● Exercise description: Gather each line of the records where "photo" appears.

Collected data:

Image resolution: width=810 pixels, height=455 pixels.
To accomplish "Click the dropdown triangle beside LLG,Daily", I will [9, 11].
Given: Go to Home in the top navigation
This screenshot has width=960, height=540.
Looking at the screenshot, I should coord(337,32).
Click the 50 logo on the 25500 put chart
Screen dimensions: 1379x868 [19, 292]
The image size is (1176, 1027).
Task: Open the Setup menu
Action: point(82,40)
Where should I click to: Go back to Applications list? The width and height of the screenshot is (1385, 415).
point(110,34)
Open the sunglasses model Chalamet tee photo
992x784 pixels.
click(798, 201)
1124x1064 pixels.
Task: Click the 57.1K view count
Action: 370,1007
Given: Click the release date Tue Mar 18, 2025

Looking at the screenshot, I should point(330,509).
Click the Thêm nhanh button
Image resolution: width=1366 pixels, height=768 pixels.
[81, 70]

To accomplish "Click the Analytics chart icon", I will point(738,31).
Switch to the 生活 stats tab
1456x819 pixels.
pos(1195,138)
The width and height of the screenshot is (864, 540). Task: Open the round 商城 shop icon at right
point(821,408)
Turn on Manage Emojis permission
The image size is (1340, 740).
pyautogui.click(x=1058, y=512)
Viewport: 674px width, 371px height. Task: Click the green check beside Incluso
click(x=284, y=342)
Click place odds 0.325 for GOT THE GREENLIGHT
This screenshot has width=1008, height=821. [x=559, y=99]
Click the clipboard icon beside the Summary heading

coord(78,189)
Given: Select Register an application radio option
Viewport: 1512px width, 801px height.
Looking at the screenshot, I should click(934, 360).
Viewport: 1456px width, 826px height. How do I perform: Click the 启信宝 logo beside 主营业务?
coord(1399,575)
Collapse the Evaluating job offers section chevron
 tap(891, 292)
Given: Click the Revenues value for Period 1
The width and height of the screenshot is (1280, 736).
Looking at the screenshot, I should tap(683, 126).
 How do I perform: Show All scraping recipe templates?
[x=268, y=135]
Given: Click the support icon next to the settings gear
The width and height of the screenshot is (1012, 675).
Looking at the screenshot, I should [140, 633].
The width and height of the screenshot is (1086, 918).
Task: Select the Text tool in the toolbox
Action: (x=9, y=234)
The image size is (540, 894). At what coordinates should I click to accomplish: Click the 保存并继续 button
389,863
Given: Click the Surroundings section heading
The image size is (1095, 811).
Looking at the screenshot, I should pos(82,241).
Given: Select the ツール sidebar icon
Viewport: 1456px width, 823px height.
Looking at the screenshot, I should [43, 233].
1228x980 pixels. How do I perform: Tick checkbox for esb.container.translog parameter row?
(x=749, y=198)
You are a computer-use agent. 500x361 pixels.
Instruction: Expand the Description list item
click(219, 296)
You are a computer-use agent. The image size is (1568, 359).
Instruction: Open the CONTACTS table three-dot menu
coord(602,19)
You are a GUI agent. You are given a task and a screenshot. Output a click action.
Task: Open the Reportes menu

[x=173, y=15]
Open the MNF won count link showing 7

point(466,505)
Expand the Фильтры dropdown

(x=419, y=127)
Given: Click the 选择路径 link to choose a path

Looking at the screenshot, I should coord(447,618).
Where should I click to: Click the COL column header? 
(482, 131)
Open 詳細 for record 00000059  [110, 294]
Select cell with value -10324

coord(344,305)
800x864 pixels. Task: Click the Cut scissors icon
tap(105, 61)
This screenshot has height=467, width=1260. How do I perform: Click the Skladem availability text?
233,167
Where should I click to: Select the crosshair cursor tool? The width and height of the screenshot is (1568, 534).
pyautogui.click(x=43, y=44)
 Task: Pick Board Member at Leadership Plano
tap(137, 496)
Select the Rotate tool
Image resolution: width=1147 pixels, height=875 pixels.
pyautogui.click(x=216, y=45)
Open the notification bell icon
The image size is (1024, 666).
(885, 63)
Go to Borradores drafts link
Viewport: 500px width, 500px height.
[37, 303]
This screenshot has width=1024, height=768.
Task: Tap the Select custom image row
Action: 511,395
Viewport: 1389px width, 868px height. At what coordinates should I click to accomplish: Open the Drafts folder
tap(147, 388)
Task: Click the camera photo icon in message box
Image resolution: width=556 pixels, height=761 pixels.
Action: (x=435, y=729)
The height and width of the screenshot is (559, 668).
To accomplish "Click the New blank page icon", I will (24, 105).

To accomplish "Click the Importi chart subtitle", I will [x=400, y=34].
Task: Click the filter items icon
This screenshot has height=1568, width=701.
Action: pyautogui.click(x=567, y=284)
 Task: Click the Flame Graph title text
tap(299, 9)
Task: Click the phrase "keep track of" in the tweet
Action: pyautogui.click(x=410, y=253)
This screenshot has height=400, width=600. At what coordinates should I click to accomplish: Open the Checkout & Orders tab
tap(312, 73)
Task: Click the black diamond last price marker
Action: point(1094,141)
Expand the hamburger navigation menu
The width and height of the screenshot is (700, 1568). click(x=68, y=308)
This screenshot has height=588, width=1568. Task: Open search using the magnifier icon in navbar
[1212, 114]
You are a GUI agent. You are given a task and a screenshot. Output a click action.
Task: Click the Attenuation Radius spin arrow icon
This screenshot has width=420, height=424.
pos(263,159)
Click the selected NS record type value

● Completed task:
Open the sunglasses model Chalamet tee photo
Task: Click the camera photo icon in message box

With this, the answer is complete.